The BMW flinched fragments of a second later. Flashed past. Was gone.

Chris floored the accelerator and the Saab dived for the tunnel. Again, he had a minute at best. Not the time he needed, he’d have to make some more. The tunnel flew past in the hollow roar of the Saab’s echoed passing. Up, out of the gloom and into sudden, watery sunlight. The Gullet flung itself down at him like a massive asphalt loading ramp. He rose to meet it, took the first curve at the very edges of his driving ability.

Felt his heart stumble as the Saab palpably gathered enough sideways momentum to skid. He dared not brake, there wasn’t time. He needed the straight at speed. He unhinged the angle of the turn a miserly couple of degrees, slewed back across the double lane, fishtailing, muttering imprecations to the car. The Saab came back to him. He picked up the long rise-and-fall of the straight and ran for the next curve.

Almost to the end of the gut-tickling swoop, almost on the curve, he choked off his speed and threw the Saab into a shrieking, gibbering handbrake turn.

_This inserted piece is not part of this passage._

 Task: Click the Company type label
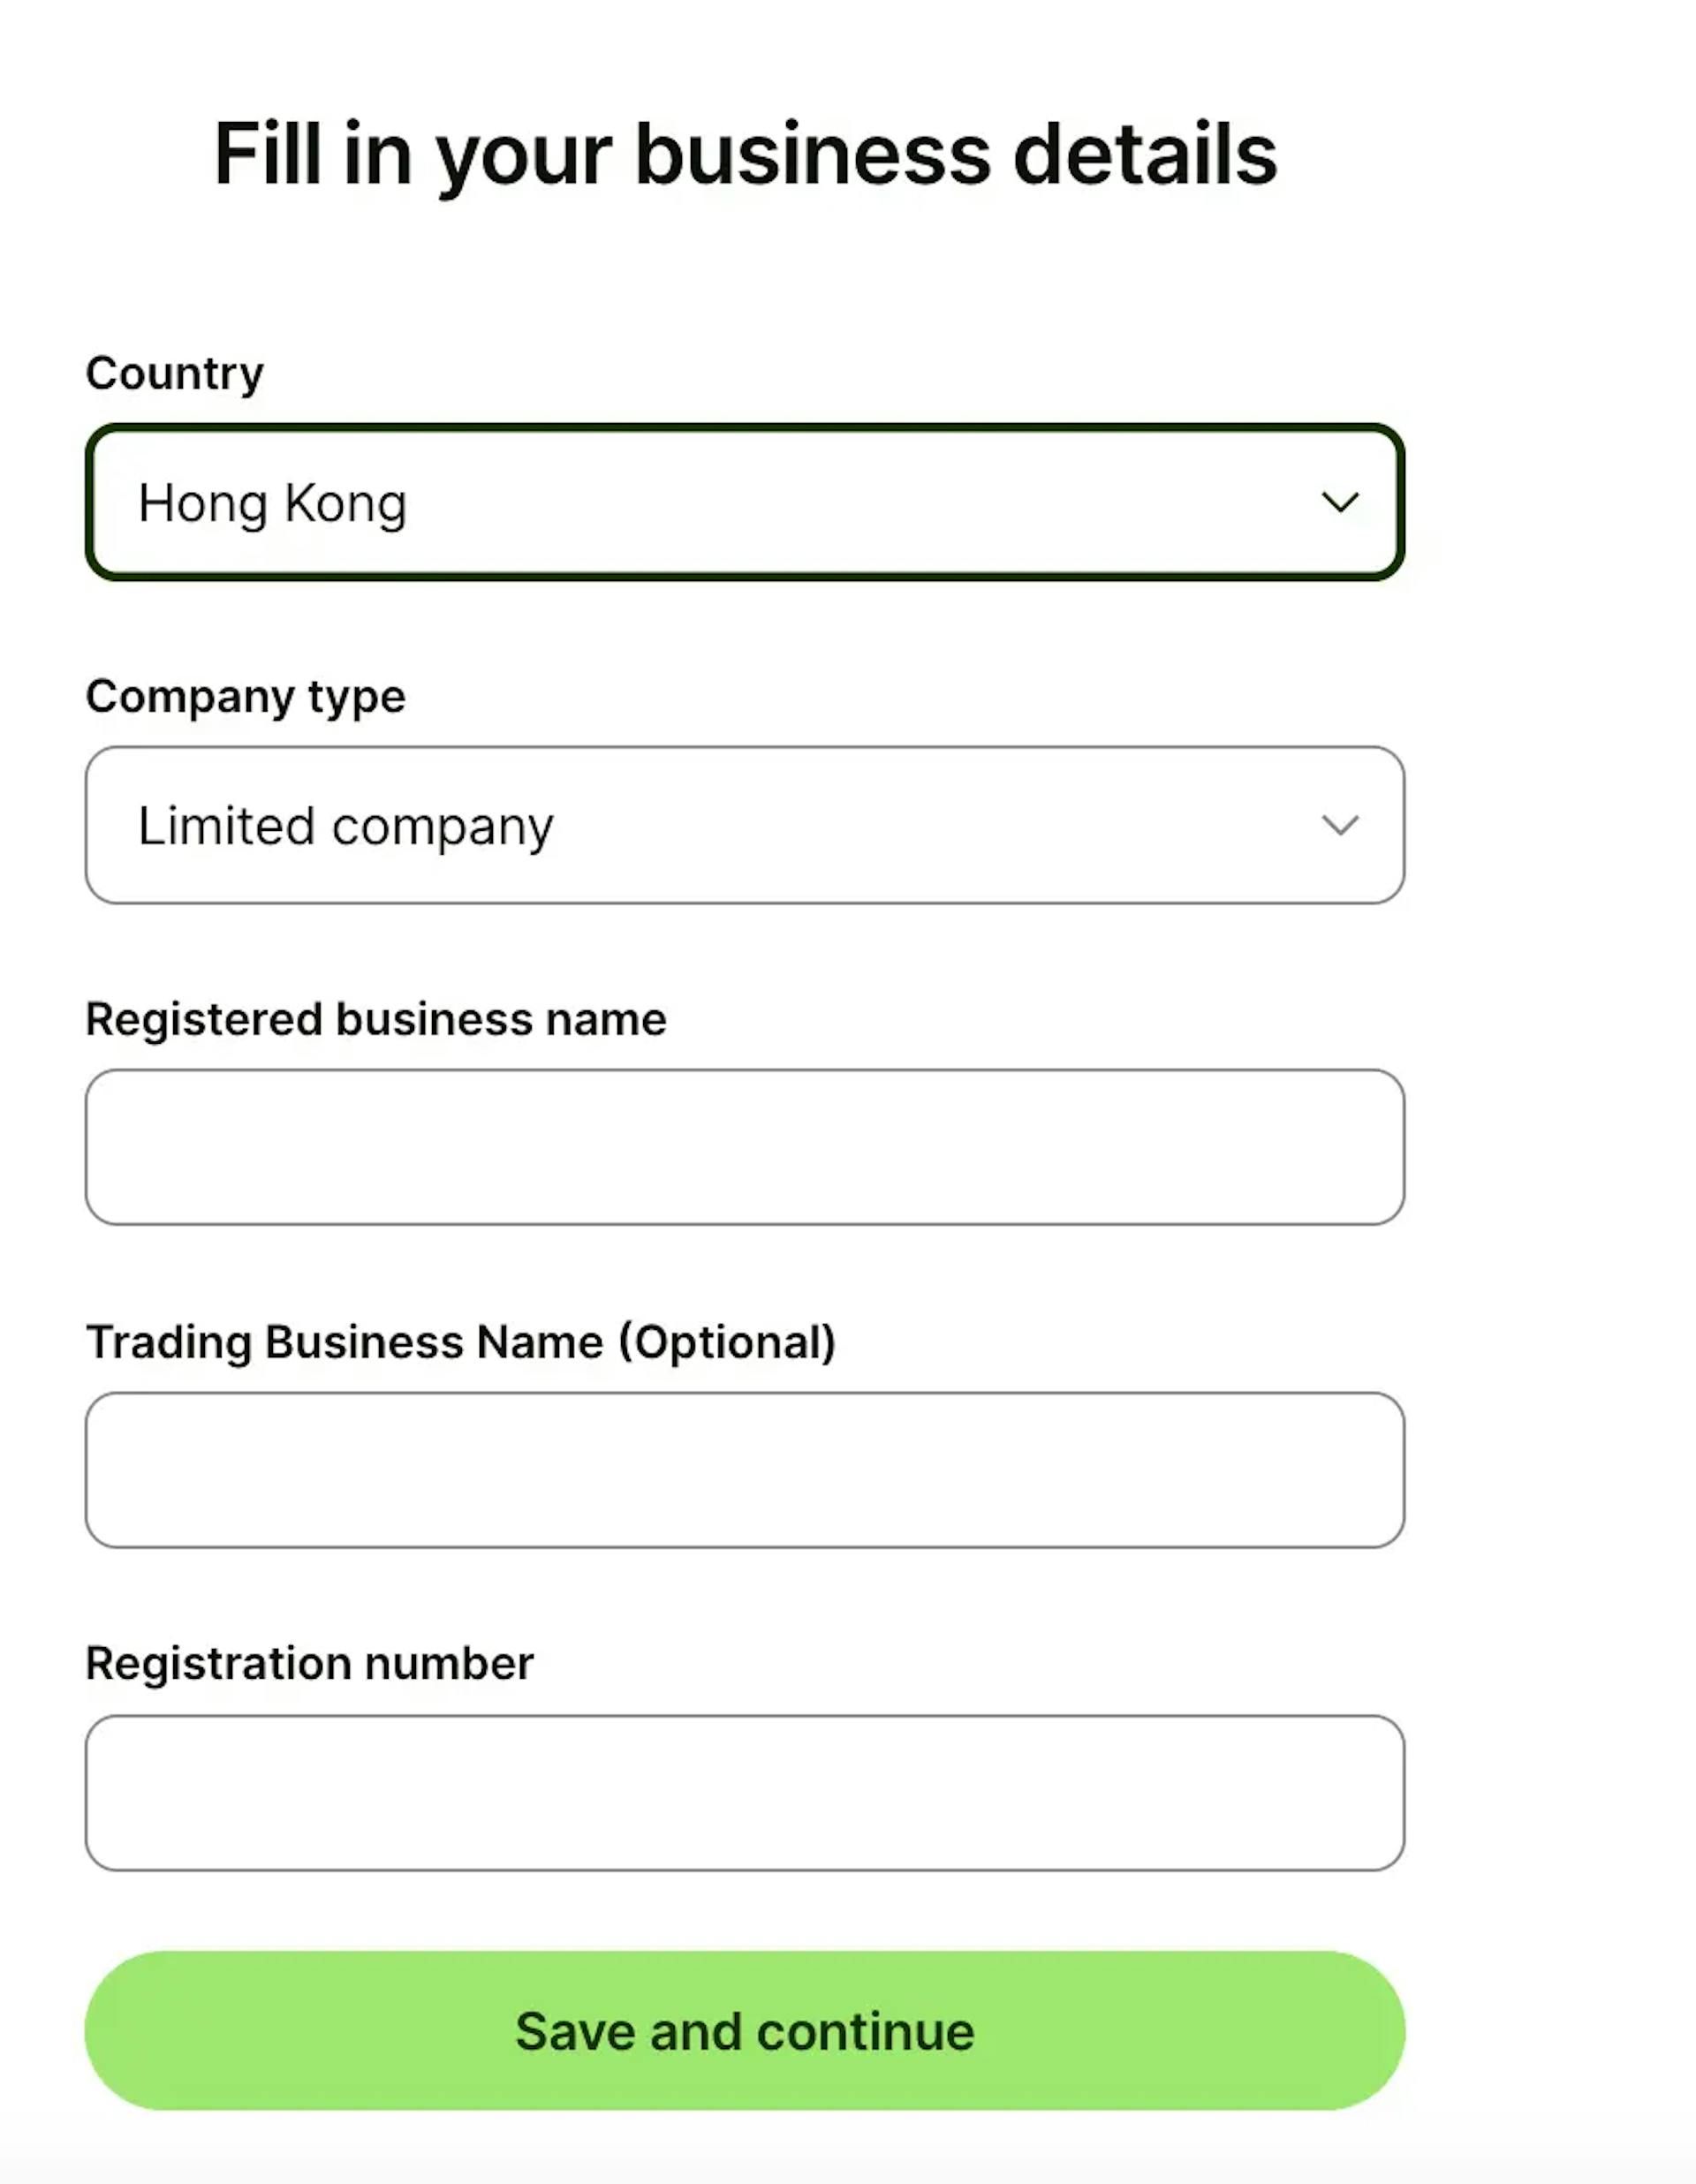pos(245,695)
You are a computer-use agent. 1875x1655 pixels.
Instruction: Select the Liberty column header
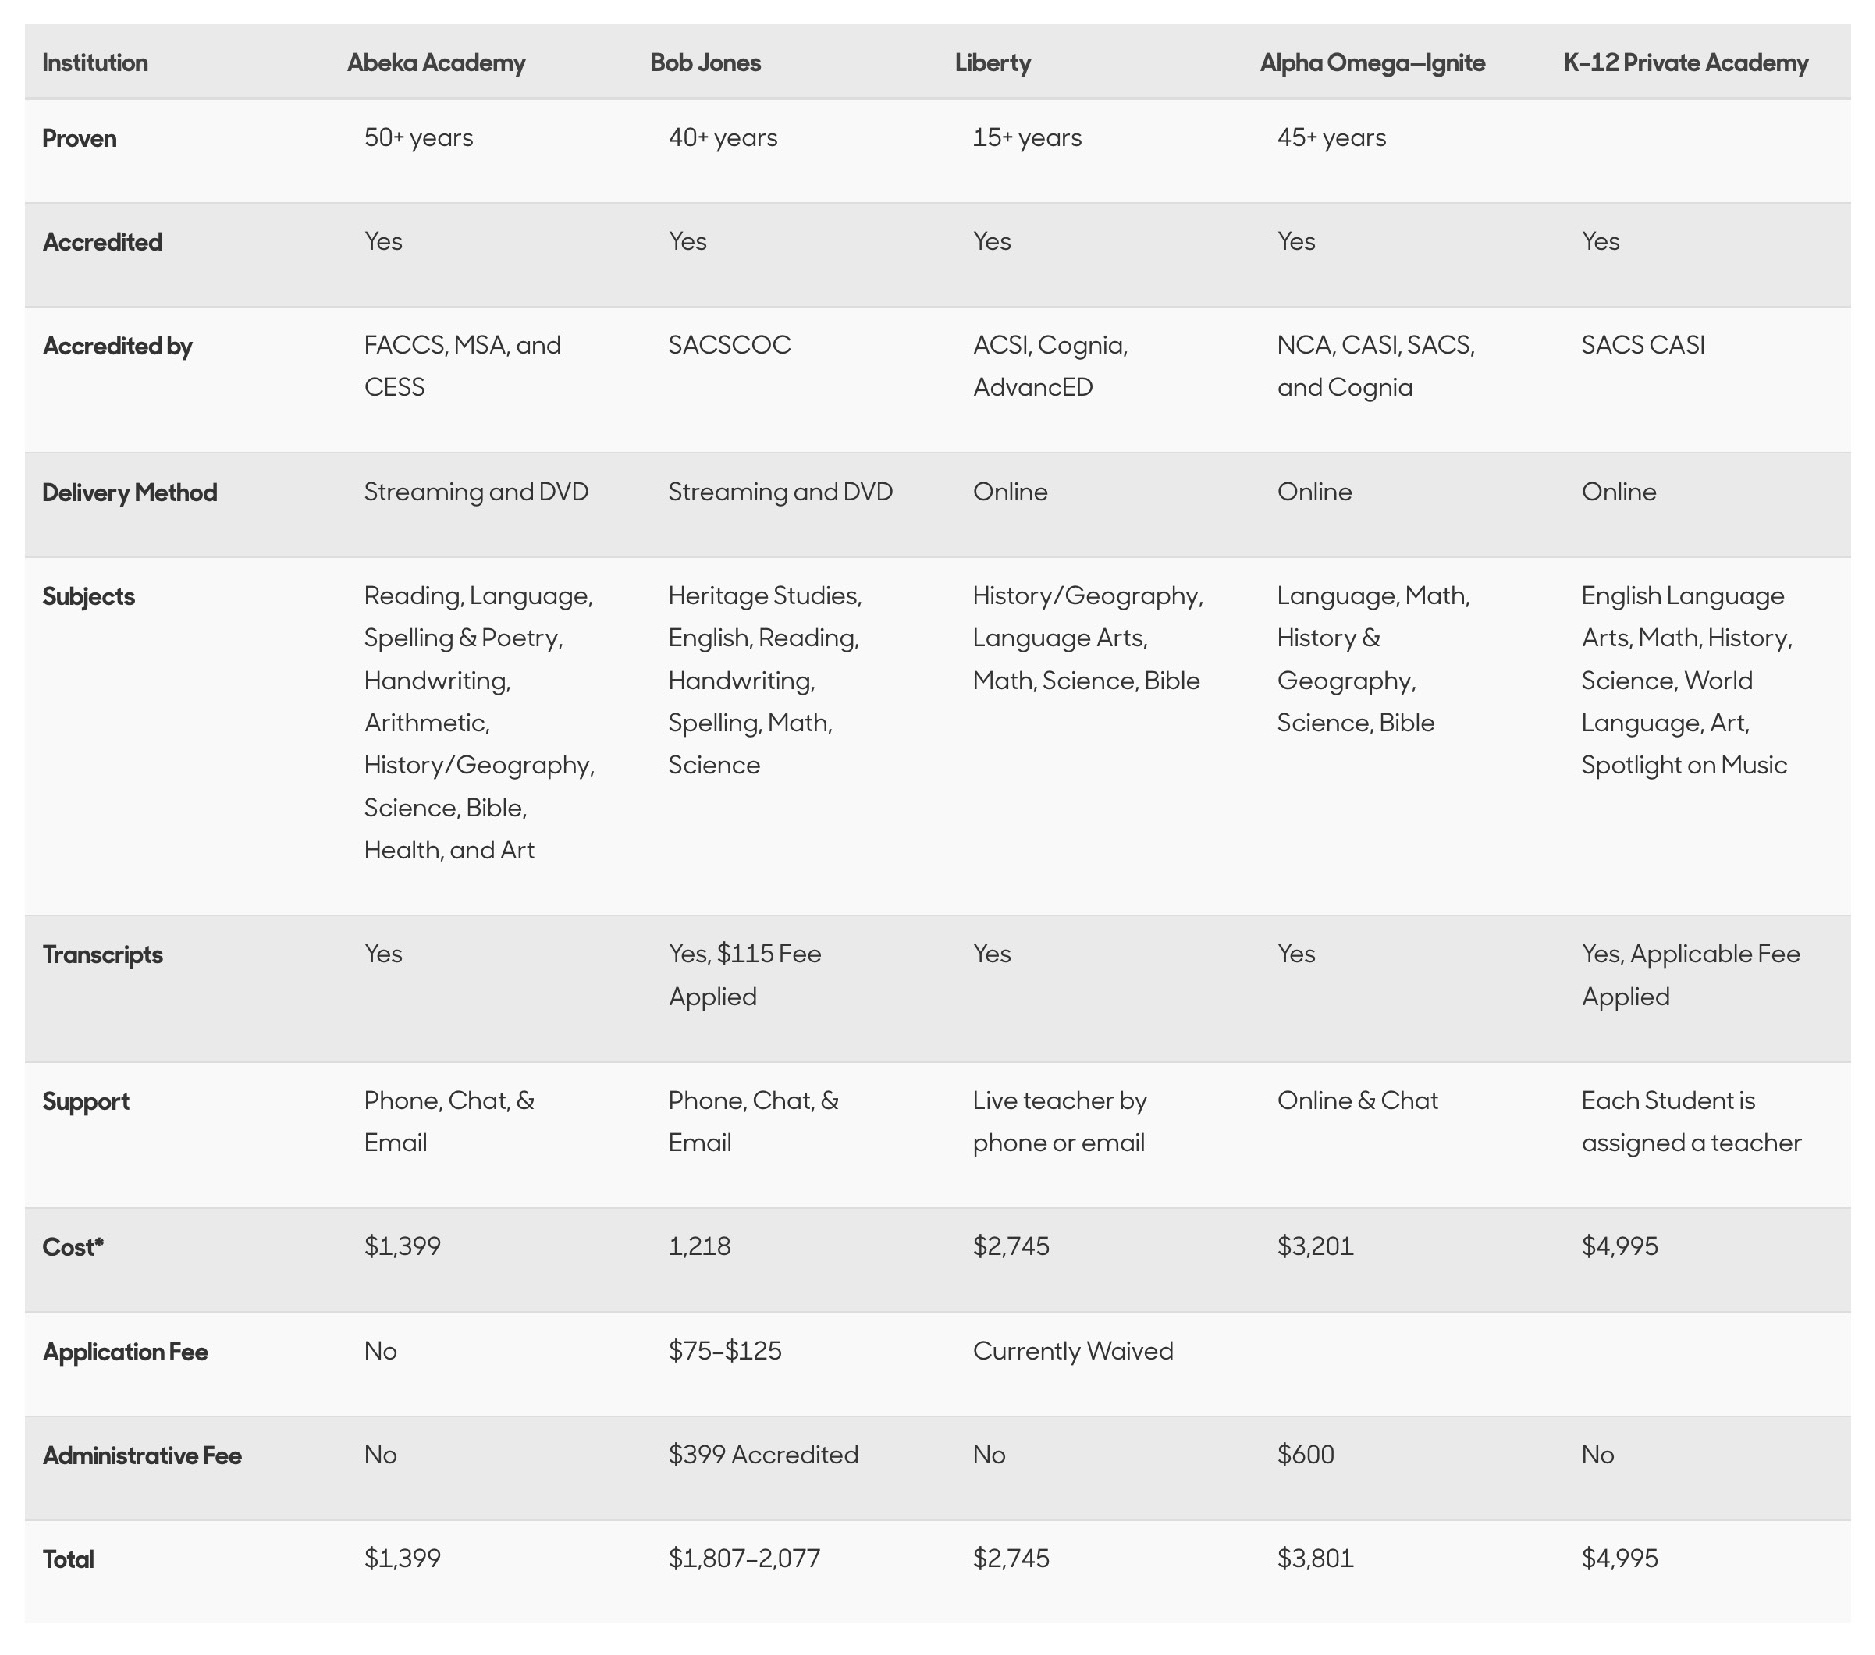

For one very long moment, he thought he’d fucked up. Thought he’d lose a tyre and then the car and plunge with it through the crash barrier into the zones below. The car slithered, tripped drunkenly across a badly mended pothole, screamed protest and tyre smoke he could suddenly smell—

And stopped.

Not the hundred and eighty. Just a ninety-degree sprawl across both lanes, blocking the Gullet like a bone in the throat.

Back along the straight, the BMW came over the rise.

He grabbed the shotgun from the passenger side footwell, threw open the driver side door and tumbled out of the car. Found his feet, found the BMW and cranked the action of the tactical pump.